An even greater problem was the lack of an Afghanistan national identity. Nationalism has often been identified as a toxic element in international affairs. However, some level of national identity is necessary to maintain a nation state. Afghanistan’s social structure is not built around the idea of nationhood, but rather allegiance to family, villages and tribes. For 20 years now, we have seen Afghans make choices based not on what is best for their country, but what will best protect and help their families and kin. So, when the Taliban could offer many Afghans more protection and a better livelihood than the distant Afghan government in Kabul, they sided with the Taliban.
More damaging still, our Afghan project was unable to stem government corruption. To succeed in defeating a deep-rooted insurgency like the Taliban, the local government must have popular legitimacy. Endemic corruption by government officials eroded any possibility that the nation-building effort Bush launched could ever succeed.
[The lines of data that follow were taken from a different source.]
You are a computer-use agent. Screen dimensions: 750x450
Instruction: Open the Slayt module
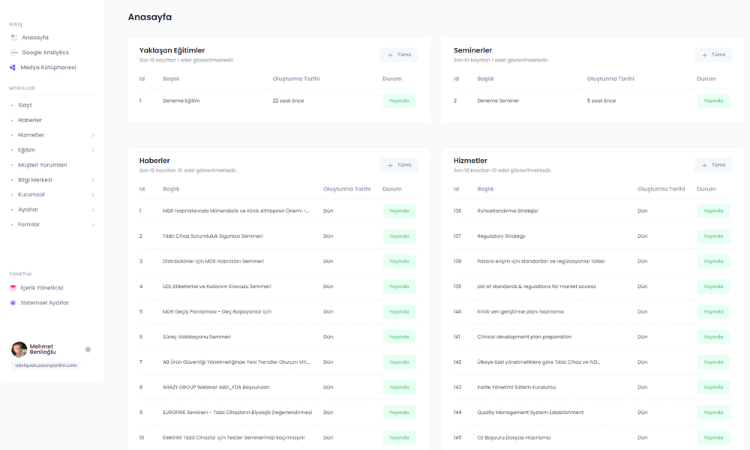(25, 105)
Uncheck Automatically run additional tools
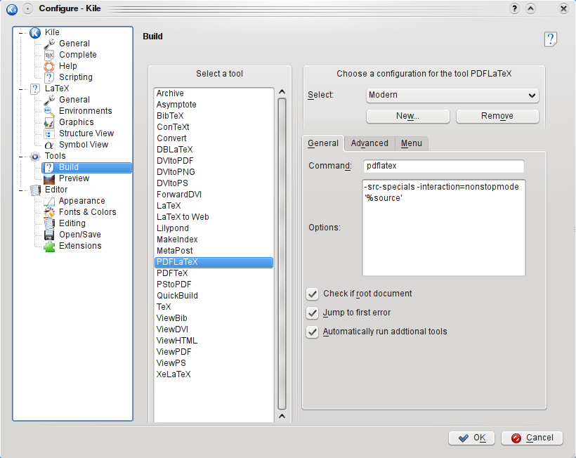Screen dimensions: 576x458 point(313,332)
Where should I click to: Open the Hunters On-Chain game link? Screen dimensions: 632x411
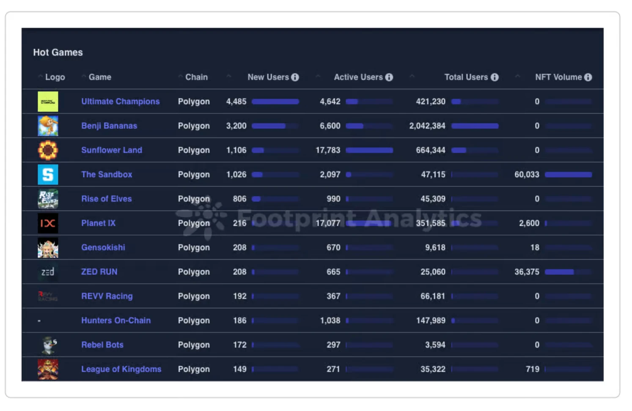coord(116,321)
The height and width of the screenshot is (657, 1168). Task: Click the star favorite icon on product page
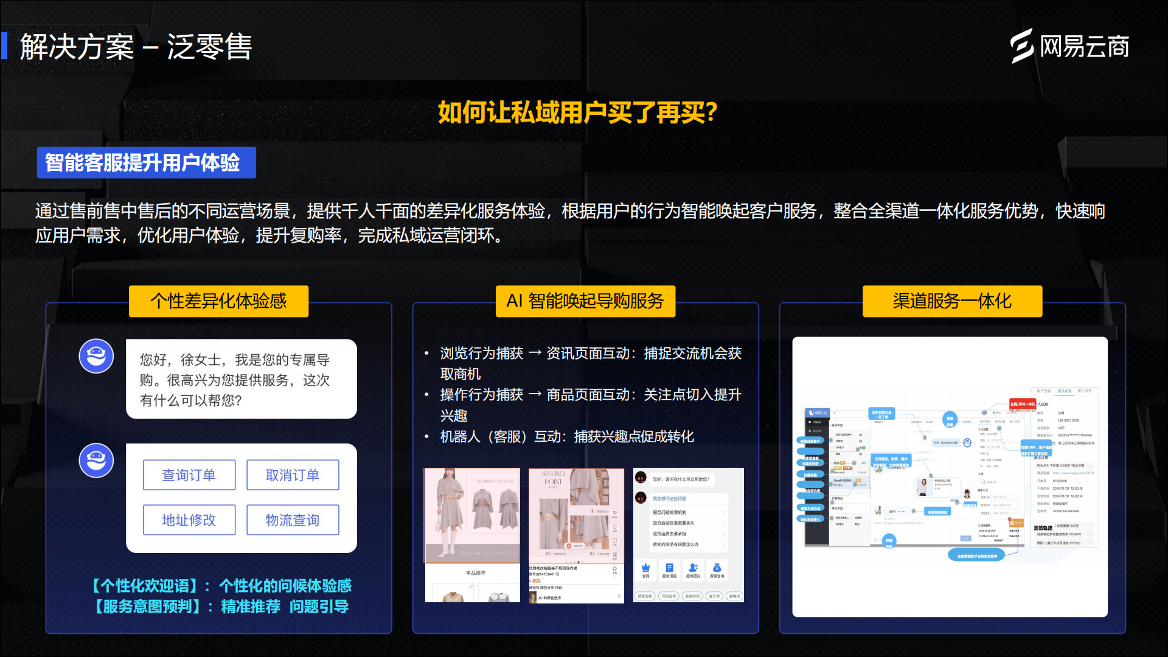614,527
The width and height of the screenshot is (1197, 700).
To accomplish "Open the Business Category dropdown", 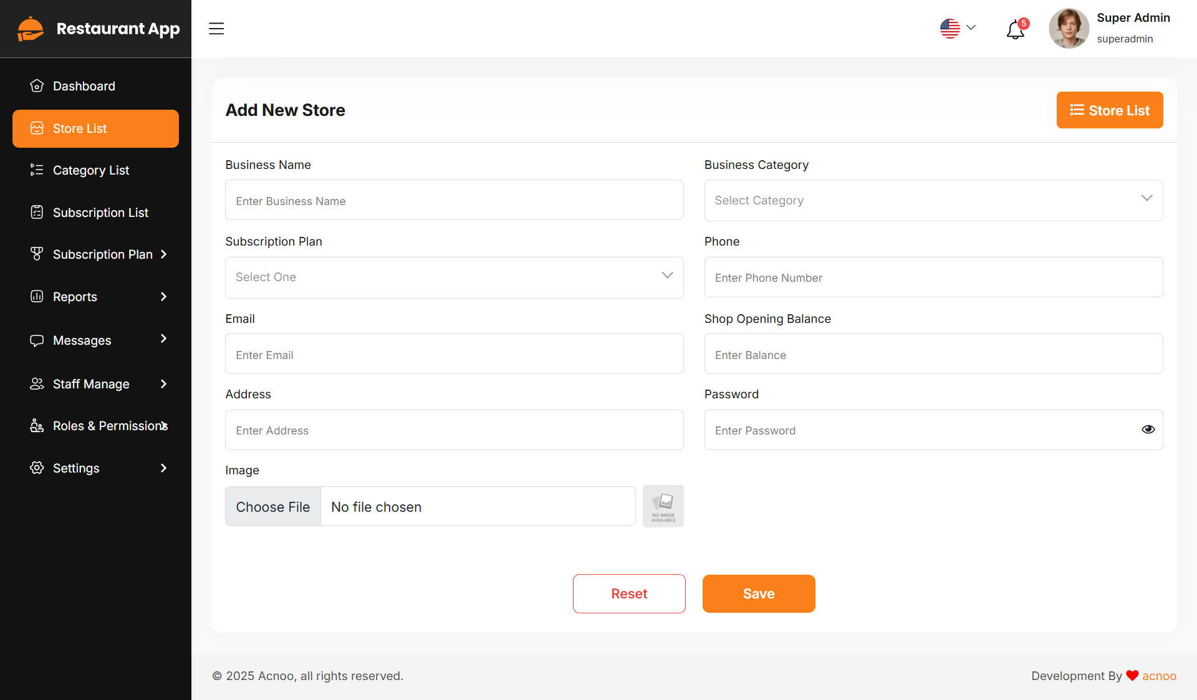I will (x=933, y=200).

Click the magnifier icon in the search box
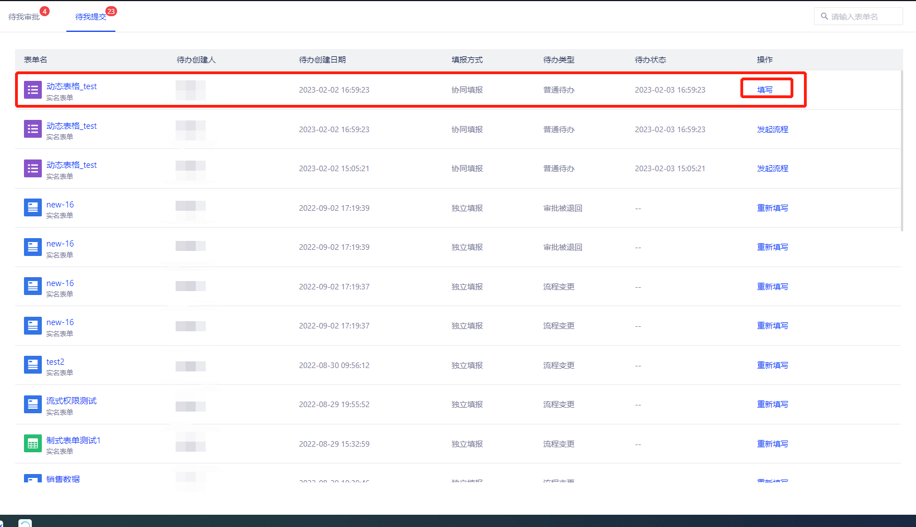[x=824, y=17]
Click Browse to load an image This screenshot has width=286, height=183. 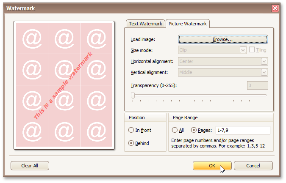click(223, 39)
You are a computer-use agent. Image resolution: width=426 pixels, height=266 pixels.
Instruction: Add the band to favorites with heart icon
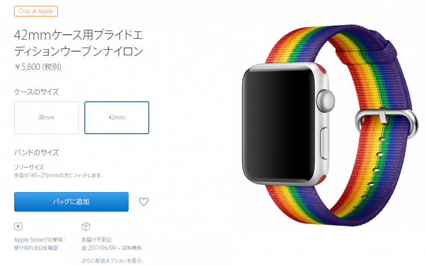(x=144, y=202)
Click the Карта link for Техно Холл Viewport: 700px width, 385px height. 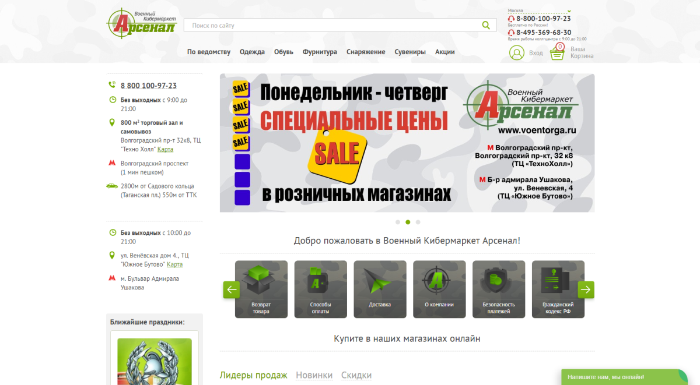pos(165,150)
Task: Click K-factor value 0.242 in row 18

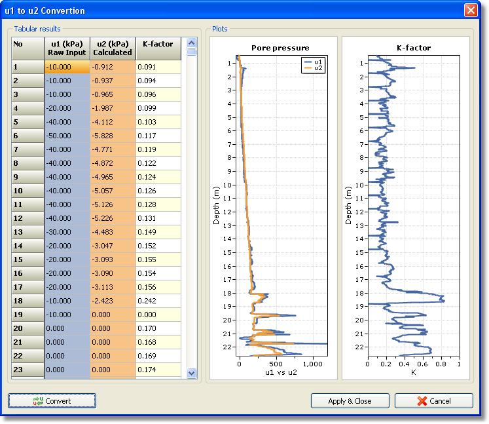Action: [x=158, y=301]
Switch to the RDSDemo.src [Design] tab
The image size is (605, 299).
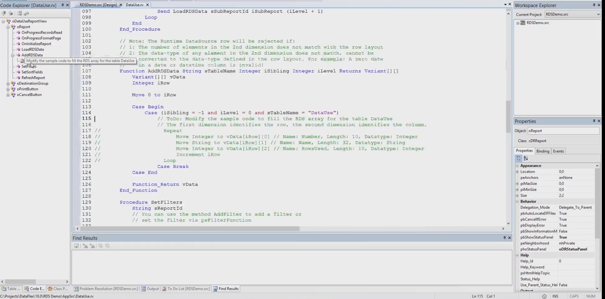(x=98, y=5)
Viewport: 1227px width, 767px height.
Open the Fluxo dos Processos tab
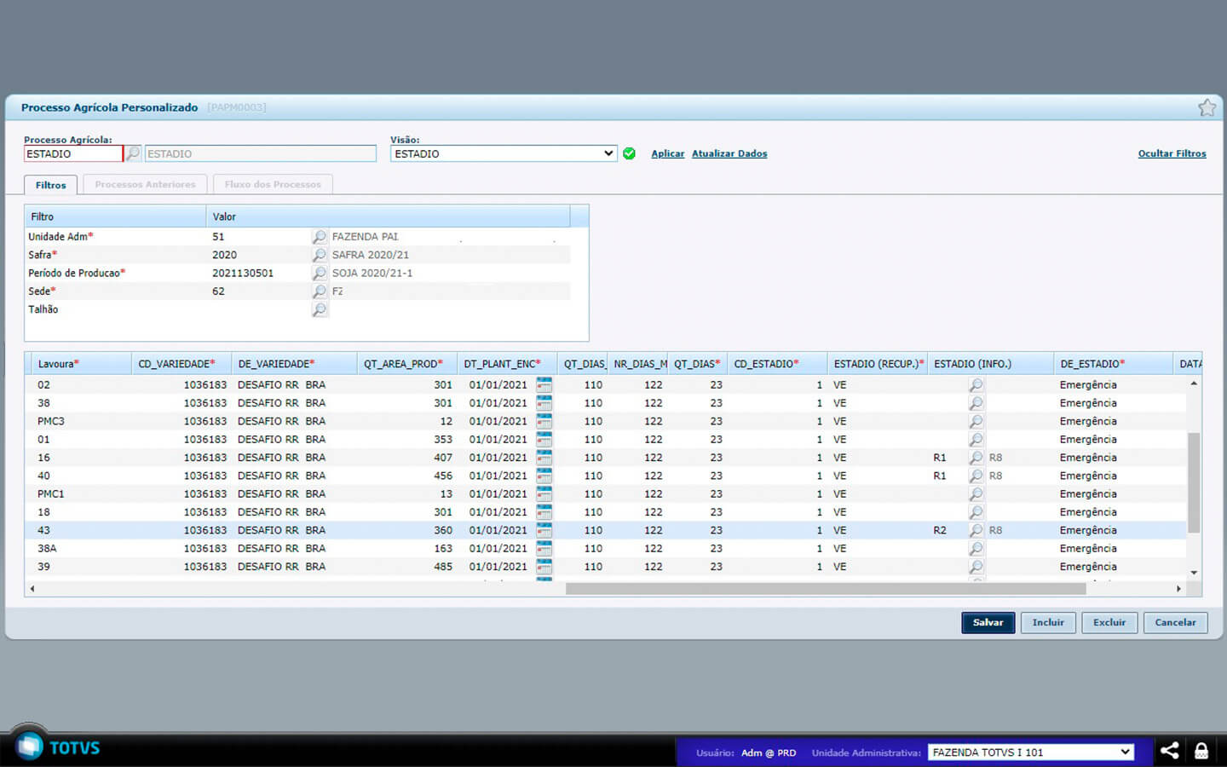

Poor, struggling Afghans viewed government officials getting rich — often by siphoning off American largess — with hostility and disdain. The rugged, austere Taliban benefitted mightily in the public’s eye in comparison officials in Kabul padding their bank accounts.
America has gone through multiple cycles of recrafting it strategy and goals in Afghanistan. At each turn, though, it has bumped up against one critical flaw — the impossibility of creating a sustainable government against the vibrant Taliban insurgency. As the memory of the 9/11 attacks waned, popular opinion turned against sending our servicemembers in pursuit of this fruitless, never-ending task.
The politicians eventually caught up with public opinion.
At the beginning of his term, Obama agreed to a surge of troops to mount a counterinsurgency, but demanded time limits to the endeavor, setting the stage for a drawdown. Trump was hostile to nation-building from the beginning and entered unilateral negotiations with the Taliban that undercut the legitimacy of the Afghan government. The agreement that emerged in February 2020 was merely a timetable for American withdrawal that did not even pretend to create a framework to push the Taliban toward peace. By the time Biden entered office, having campaigned to end American involvement in the war, Trump had pushed troop levels down to 2500, the lowest since 2001.
With our tiny presence in the country and fighting season about to begin, Biden would have had to send more troops and get them more involved in direct fighting to stave off the Taliban, a position that would have been opposed by a strong bipartisan majority of the American public.
Instead, Biden bravely faced the inevitable by sticking with Trump’s withdrawal. Corrupt, incompetent, and now abandoned by its patron, the Afghan government was nothing but a hollow shell. No wonder the Afghan troops wouldn’t fight; there was nothing left to fight for. Bush’s post-9/11 nation-building project had failed. America would now have no choice but to manage the consequences.
David Schanzer is a professor of the practice at the Sanford School of Public Policy at Duke University and director of the Triangle Center on Terrorism and Homeland Security.